**Exercise objective:** Give back exactly the stretch of data below from the line holding "Viewport: 1159px width, 2576px height." through the line holding "Task: Open the .editorconfig file", both ends included, and leave the remaining lines out.
════════
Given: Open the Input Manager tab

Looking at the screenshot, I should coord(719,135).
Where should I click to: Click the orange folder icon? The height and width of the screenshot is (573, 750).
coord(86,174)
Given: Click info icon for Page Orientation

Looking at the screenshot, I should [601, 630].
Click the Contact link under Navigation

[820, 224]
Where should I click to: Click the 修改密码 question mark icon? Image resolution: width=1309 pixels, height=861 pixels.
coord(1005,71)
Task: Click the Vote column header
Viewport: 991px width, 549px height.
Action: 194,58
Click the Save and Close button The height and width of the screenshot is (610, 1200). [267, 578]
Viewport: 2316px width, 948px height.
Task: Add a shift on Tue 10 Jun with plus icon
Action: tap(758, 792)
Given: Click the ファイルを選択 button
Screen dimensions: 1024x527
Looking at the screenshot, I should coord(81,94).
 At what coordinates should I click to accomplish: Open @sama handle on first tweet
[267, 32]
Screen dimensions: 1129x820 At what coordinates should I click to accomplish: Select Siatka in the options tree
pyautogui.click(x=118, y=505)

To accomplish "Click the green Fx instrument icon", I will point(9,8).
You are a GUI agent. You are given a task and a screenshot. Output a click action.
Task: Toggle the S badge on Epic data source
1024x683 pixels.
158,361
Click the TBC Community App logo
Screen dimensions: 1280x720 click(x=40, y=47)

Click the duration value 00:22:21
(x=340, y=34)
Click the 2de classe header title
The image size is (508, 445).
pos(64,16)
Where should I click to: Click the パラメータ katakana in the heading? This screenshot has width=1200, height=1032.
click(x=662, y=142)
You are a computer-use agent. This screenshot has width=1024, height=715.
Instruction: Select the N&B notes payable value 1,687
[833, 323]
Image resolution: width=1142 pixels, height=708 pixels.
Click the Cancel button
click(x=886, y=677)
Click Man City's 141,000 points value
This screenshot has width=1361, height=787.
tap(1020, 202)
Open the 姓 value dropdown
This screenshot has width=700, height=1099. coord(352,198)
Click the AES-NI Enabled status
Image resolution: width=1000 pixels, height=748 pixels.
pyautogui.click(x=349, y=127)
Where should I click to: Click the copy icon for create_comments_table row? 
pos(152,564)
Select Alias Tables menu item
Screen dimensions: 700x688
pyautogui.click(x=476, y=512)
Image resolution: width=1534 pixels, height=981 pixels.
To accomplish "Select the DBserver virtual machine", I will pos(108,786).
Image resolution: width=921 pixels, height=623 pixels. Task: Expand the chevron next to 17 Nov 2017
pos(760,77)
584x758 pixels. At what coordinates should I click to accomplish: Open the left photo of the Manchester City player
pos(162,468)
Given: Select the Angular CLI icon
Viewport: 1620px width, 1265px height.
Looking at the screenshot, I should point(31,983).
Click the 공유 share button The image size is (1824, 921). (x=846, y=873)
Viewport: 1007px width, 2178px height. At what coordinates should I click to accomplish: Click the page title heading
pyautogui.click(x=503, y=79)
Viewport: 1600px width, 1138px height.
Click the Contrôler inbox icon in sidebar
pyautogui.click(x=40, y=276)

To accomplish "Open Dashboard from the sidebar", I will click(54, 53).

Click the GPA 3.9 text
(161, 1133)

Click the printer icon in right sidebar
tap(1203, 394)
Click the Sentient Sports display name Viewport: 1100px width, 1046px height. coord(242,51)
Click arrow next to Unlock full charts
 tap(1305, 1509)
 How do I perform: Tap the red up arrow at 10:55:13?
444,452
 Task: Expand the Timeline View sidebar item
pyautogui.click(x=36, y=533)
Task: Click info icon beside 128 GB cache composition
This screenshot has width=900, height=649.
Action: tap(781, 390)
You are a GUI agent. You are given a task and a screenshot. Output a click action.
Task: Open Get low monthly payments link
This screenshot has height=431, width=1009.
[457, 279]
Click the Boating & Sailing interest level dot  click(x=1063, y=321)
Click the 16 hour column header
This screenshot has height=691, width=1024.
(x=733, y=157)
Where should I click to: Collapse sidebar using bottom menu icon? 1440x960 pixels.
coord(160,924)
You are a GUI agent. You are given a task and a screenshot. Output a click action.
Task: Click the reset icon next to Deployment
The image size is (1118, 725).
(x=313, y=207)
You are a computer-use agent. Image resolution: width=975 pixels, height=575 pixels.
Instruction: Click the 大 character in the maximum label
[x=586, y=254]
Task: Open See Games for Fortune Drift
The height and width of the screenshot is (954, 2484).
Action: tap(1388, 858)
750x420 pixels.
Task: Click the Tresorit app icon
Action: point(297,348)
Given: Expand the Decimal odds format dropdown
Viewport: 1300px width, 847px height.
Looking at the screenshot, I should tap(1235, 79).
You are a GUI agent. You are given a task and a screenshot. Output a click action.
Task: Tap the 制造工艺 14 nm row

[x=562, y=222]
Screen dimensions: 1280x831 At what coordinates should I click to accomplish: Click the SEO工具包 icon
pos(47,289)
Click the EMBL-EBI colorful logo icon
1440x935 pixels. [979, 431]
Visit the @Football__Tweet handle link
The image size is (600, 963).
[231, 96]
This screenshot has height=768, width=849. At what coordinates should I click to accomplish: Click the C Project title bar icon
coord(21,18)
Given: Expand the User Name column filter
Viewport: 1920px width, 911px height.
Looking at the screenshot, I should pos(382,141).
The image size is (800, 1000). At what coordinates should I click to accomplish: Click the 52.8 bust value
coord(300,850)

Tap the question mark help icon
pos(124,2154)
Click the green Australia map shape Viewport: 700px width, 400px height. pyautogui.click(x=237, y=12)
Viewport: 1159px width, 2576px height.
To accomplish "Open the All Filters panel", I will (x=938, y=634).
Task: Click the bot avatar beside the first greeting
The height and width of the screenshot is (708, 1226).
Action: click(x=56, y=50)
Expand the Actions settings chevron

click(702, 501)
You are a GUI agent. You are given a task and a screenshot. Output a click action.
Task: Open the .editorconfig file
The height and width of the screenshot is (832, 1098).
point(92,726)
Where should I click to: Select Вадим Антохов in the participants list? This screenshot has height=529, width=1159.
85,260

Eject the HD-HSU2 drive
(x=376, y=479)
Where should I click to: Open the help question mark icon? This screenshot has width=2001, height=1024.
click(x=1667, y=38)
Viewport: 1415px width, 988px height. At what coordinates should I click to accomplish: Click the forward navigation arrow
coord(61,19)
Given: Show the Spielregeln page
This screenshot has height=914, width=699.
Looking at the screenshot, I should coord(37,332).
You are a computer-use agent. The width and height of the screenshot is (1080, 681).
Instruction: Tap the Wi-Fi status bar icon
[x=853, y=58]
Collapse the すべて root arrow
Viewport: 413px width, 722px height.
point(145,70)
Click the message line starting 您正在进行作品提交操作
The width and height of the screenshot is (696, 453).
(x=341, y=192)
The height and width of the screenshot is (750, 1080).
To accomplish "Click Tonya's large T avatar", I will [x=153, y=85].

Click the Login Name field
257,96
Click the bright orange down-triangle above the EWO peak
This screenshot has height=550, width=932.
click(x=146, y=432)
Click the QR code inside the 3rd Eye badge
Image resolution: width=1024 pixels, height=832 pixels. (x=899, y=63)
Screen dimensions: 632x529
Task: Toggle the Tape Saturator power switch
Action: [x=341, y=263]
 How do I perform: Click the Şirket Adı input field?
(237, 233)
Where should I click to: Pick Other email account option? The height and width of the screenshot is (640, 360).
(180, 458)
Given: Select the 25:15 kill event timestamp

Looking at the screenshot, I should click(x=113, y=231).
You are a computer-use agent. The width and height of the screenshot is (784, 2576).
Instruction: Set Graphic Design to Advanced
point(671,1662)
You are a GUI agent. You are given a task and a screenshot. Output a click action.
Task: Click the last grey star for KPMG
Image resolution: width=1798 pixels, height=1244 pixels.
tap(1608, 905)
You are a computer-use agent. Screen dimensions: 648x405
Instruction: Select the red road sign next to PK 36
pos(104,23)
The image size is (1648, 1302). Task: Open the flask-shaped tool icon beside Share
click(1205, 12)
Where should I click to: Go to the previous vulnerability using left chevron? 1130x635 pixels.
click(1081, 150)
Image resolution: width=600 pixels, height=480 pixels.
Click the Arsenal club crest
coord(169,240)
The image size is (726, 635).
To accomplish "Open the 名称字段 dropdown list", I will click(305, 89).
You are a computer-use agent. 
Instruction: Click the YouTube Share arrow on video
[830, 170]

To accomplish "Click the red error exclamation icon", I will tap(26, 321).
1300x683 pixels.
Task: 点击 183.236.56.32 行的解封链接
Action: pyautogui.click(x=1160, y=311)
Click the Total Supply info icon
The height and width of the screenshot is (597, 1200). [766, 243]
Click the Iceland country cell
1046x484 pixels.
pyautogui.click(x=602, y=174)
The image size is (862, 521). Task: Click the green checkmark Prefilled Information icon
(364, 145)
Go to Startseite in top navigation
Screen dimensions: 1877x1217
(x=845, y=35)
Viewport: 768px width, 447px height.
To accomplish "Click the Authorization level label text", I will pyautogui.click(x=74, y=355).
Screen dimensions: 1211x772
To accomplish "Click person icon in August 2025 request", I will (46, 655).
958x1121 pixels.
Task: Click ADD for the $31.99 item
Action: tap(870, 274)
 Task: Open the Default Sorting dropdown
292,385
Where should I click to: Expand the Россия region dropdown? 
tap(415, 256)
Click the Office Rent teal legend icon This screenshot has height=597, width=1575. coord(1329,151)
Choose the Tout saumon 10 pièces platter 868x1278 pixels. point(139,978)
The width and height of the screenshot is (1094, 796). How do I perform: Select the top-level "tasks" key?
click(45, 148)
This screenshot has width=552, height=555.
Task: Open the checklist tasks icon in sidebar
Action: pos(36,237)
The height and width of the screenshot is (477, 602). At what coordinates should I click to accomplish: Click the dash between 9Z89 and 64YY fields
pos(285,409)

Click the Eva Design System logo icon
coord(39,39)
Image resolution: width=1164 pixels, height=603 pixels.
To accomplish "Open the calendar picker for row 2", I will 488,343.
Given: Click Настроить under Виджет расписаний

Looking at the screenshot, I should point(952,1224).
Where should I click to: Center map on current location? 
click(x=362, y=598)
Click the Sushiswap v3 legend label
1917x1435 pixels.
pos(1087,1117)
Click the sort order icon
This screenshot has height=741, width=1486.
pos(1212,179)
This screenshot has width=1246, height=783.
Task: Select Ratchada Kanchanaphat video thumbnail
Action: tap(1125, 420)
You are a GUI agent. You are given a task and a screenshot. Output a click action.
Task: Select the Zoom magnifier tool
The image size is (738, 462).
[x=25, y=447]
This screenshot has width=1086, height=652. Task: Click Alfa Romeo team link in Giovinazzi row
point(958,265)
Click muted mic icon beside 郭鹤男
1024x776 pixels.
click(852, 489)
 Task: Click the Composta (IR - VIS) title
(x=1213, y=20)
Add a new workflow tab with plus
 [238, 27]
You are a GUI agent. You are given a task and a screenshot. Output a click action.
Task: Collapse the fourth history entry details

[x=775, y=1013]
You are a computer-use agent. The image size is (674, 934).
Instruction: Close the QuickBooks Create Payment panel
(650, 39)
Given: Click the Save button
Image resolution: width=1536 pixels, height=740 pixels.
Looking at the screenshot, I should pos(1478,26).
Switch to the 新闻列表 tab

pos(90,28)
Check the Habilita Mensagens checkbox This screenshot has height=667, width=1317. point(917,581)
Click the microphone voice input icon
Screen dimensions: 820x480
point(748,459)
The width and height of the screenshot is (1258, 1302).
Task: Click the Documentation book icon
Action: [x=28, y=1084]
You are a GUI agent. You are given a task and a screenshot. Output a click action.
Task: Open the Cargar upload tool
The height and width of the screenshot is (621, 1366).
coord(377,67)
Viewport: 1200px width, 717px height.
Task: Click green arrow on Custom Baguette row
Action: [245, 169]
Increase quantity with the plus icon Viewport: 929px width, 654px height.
════════
**Expected output:**
Viewport: 1159px width, 2576px height.
To accomplish "Open the All Filters panel", I will (x=938, y=634).
Task: Click the bot avatar beside the first greeting
The height and width of the screenshot is (708, 1226).
Action: click(x=56, y=50)
Expand the Actions settings chevron

click(702, 501)
You are a GUI agent. You are given a task and a screenshot. Output a click action.
Task: Open the .editorconfig file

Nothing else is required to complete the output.